**Ejercicios**
(A) Duplica el fragmento del texto sobre Giulia Conte que empieza en "Desde este despertar, tenemos" y acaba en "en estas páginas.".
(B) Responde a estas preguntas sobre el texto de Giulia Conte:
(i) ¿En qué personaje se despierta la conciencia de infancia?
(ii) ¿En qué ciudad nació Giulia Conte?
(iii) ¿Qué estudió Ana Verdú?

**Fragmento de texto**
********************

Cuando las páginas de esta novela son abiertas por primera vez, se puede vislumbrar que las palabras de Giulia Conte descubren, detrás de su velo, el rostro de una nueva gran dama de la literatura íntima en noir, asomándose muy despacio a su lector. Al comienzo, sus palabras hablan disfrazadas de récit, invocando una situación durasiana, envuelta en su visión del despertar de la conciencia de infancia en el personaje de Nathalie, afirmando que “la infancia tiene cosas terribles de las que nadie sabe. Y ya, desde pequeños, nos crecen por dentro caracteres monstruosos que, luego, con los años, se convierten en rocas que nos varan” (p. 31).

Desde este despertar, tenemos el inmenso placer de presentar a Giulia Conte. Nació en la Murcia de principios de los años sesenta, desde donde inició un eterno periplo inagotable por los paisajes y las almas de la mujer y su universo. Giulia Conte desembarcó en la literatura a través de la unión de las sensibilidades, de las almas y, por supuesto, de los cuerpos de Zaida Sánchez Terrer y de Ana Verdú Conesa. Zaida Sánchez cursó estudios de Filología, y Ana Verdú, de Veterinaria, en su Universidad local. No sería justo decir que Giulia Conte es su solo su heterónimo. Giulia Conte es la unión de ambas, de la mujer universal y del lector invitado, en forma de inspector Lecteur, como será presentado en estas páginas.

********************

**Material proporcionado**
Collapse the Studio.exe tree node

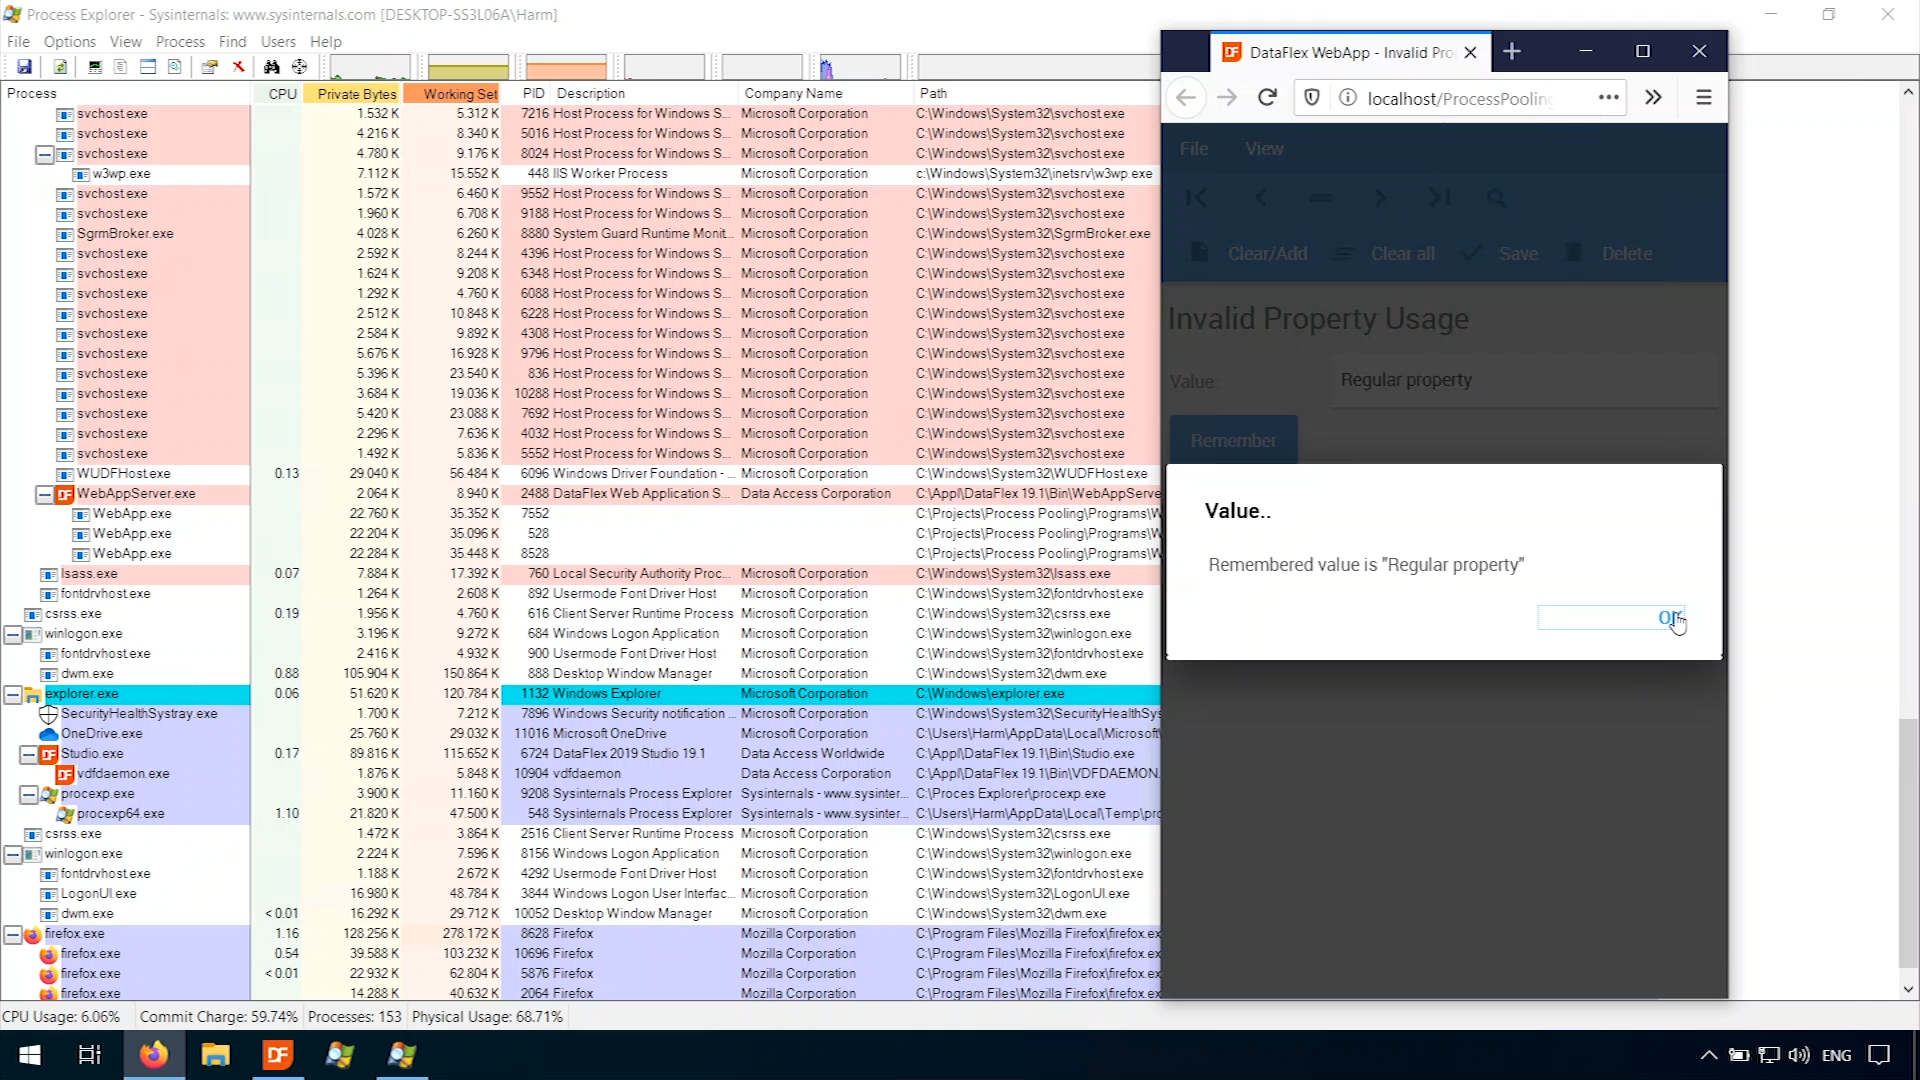[x=28, y=754]

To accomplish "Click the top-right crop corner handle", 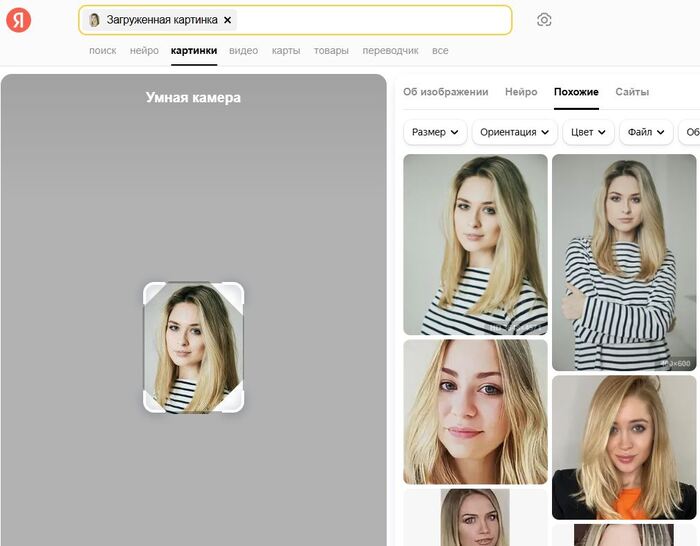I will click(237, 289).
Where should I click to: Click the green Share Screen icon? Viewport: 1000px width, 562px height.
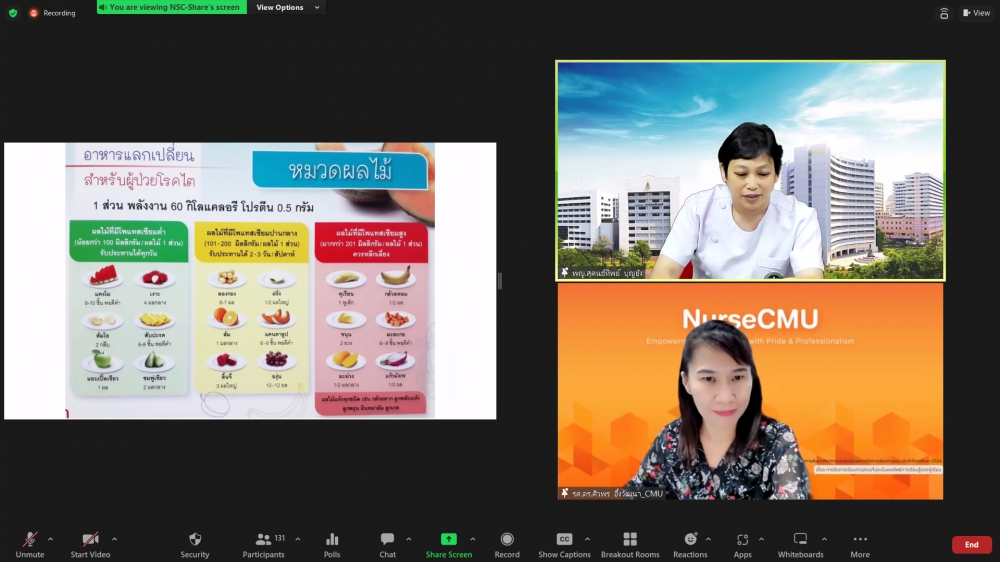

********************

**Soluciones**
(A)
Desde este despertar, tenemos el inmenso placer de presentar a Giulia Conte. Nació en la Murcia de principios de los años sesenta, desde donde inició un eterno periplo inagotable por los paisajes y las almas de la mujer y su universo. Giulia Conte desembarcó en la literatura a través de la unión de las sensibilidades, de las almas y, por supuesto, de los cuerpos de Zaida Sánchez Terrer y de Ana Verdú Conesa. Zaida Sánchez cursó estudios de Filología, y Ana Verdú, de Veterinaria, en su Universidad local. No sería justo decir que Giulia Conte es su solo su heterónimo. Giulia Conte es la unión de ambas, de la mujer universal y del lector invitado, en forma de inspector Lecteur, como será presentado en estas páginas.

(B)
(i) En Nathalie.
(ii) En Murcia.
(iii) Veterinaria.